I was reminded today by a tweet, which came into my feed by someone I don’t follow, that the best care we can give others is care of ourselves.
Of course I have always known this, but it’s easy to forget. Sometimes we allow other people’s expectations and priorities to overshadow our own. I’ve always known too that my diet is my own, that I prefer certain foods over others, that I love salads, green veg and smelly fish in tins.
I never moan at other people for eating what they prefer, unless I become concerned about their health, but people have presumed to dictate to me what I should eat when I’ve been relatively healthy, just because that is what they are having and have been raised on. I know I’m responsible for accepting this, and I’m taking responsibility by choosing again to eat food I enjoy that is good for me.
I was interested to hear some scientists talking about analysing fecal waste for evidence of gut health peculiar to individuals, and discussing how we all have very individual responses to food. They told how in the future it would be possible to recommend individual diets for people to enhance gut health.
Lately, I’ve gone back to eating what I like; natural yougurt, salads, fish and rice. I’ve no idea whether these foods are good for me as an individual, but something tells me that they might be.
Years ago, I read about a food study that provided tables of food for children and observed that over a period of time, they chose a balanced diet. Perhaps, given choice, it’s the same for adults.

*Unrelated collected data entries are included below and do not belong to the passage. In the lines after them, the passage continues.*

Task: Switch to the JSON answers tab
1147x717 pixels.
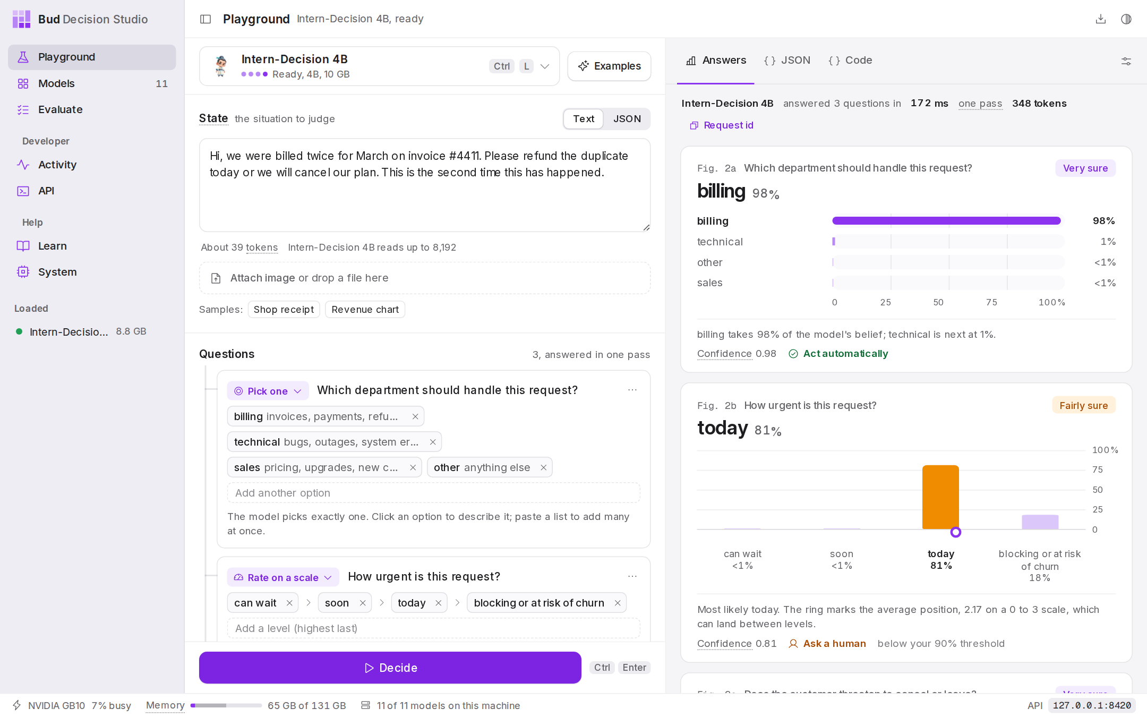Action: [x=787, y=61]
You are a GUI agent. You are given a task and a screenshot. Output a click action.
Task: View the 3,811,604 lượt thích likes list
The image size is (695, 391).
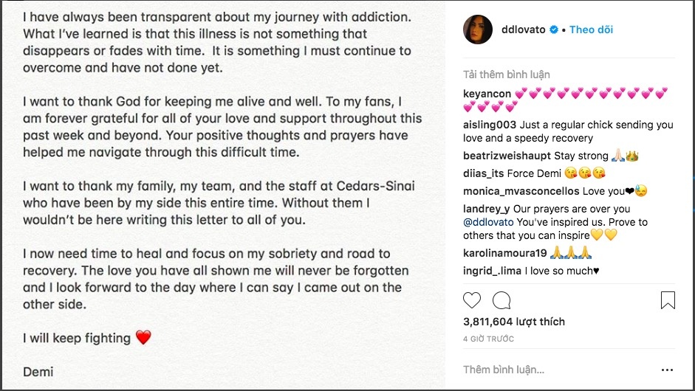pos(513,322)
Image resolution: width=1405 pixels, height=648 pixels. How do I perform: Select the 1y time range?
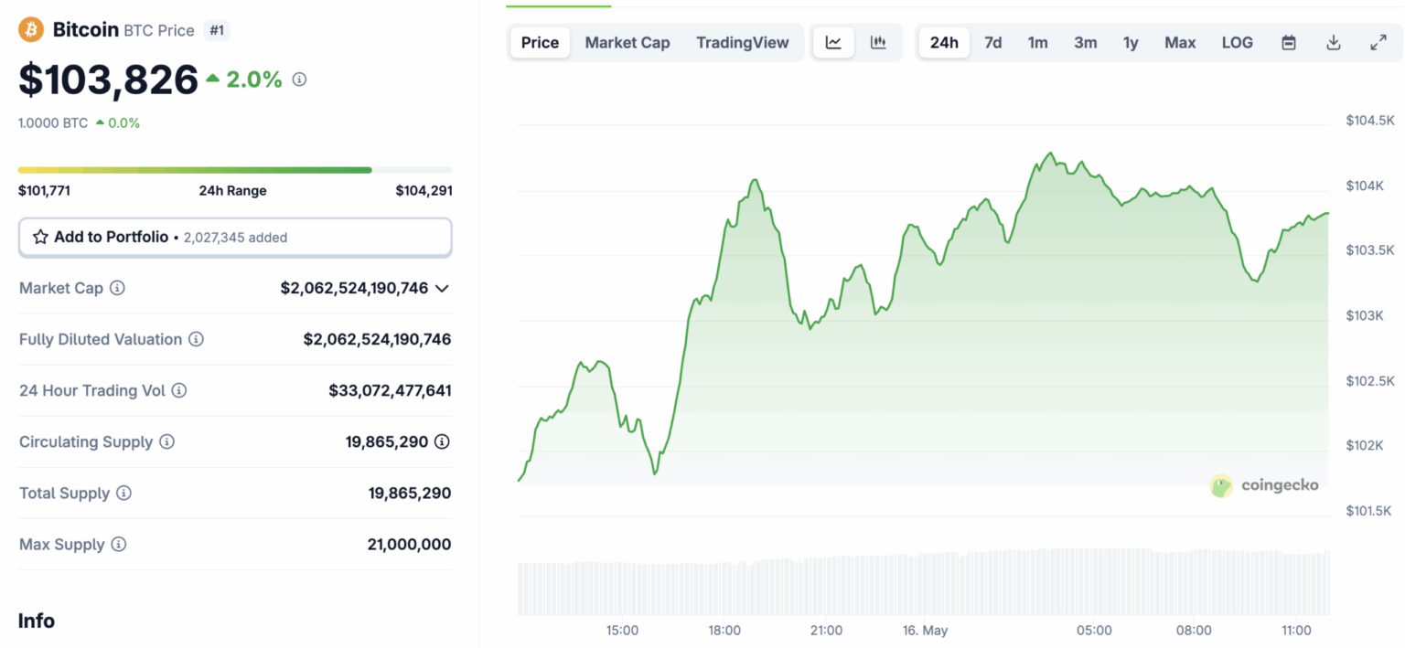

I rarely eat chocolate now (as I said in another post on diabetes, it’s usually 50% sugar). I know it was an error of judgement to eat the wrong foods when short of money. But perhaps it too is an error of judgement to keep women in low paid jobs just because they have historically been responsible for the emotional well being of their children. Women have something to give to society that cannot be measured purely by the accident of their gender which has been the focus in England in many professions which have continued to ask questions about parental responsibility at interview until 2016, in my experience.